▶ _Problem 1_: Translate this sentence from the news report on the Japanese doomsday cult into Spanish: "The cult believes most of humankind will be destroyed on May 15, when an undiscovered 10th planet approaches Earth, reversing the magnetic pole and causing floods and tidal waves."
▶ _Problem 2_: Pick up the news report on the Japanese doomsday cult after its final sentence and write the next paragraph.

Doomsday cult makes waves in Japan
Jonathan Watts
Tuesday May 6, 2003
The Guardian
Less than a fortnight before the day it predicts the world will end,
Japan's latest high-profile cult rolled slowly and bizarrely away from
a confrontation with the police yesterday, leaving behind sniggers,
fears and a mountainside draped in white sheets.
Until recently, little was known about Pana Wave Laboratory - one of
Japan's many small and mysterious sects - but the group has been given
prominence in the past week, which has seen a standoff with the
authorities and a raid by hundreds of riot police.
The cult believes most of humankind will be destroyed on May 15, when
an undiscovered 10th planet approaches Earth, reversing the magnetic
pole and causing floods and tidal waves.
To prepare for the final day, a group of about 40 believers have formed
a convoy of a dozen white vans that travel Japan's mountain roads in
search of an area free from electromagnetic waves.
The group ended a five-day standoff with police early on Friday when
faced with the threat of arrest and has since moved camp twice to its
current site, an unused road in the mountainous village of Kiyomi, 170
miles west of Tokyo.
It says communists are using such waves to try to kill their ailing
guru, Yuko Chino, a 69-year-old self-proclaimed prophet who is said to
be suffering from cancer.
In what it claims is a form of defence, followers dress from head to
toe in white, drive white vans and cover the trees and roads around
their camp in white sheets.

▶ _The data_:
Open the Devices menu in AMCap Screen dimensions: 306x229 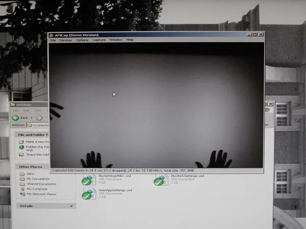click(x=66, y=40)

▶ _Task result 1_: La secta cree que la mayor parte de la humanidad será destruida el 15 de mayo, cuando un décimo planeta aún no descubierto se acerque a la Tierra, invirtiendo el polo magnético y provocando inundaciones y maremotos.

▶ _Task result 2_:
While most Japanese have been amused at such antics, others have made
alarming comparisons with the Aum Supreme Truth cult which was scorned
for its outlandishness before stunning the country with a sarin gas
attack on the Tokyo underground in 1995.
Hidehiko Sato, the director-general of the national police agency,
indicated that the authorities were assuming the worst about Pana Wave
Laboratory. "The group is similar to Aum Shinrikyo in its early
stages," Mr Sato said. "We're going to crack down on any possible
illegal activities of the group."
So far, however, the closest the cult has come to criminal activity is
a couple of parking violations - for obstructing the view of its
drivers by filling their vans' windscreens with white stickers.
One follower claimed the cult had been trying to save Tamachan, a seal
that has been in the news for making his home in a river near Tokyo.
But any sympathy this might have generated was destroyed by a statement
from the group that said: "People without the ears to hear will all
face death."
The Japanese media said the cult released a pamphlet last year urging
members to "exterminate all humankind" if their leader died.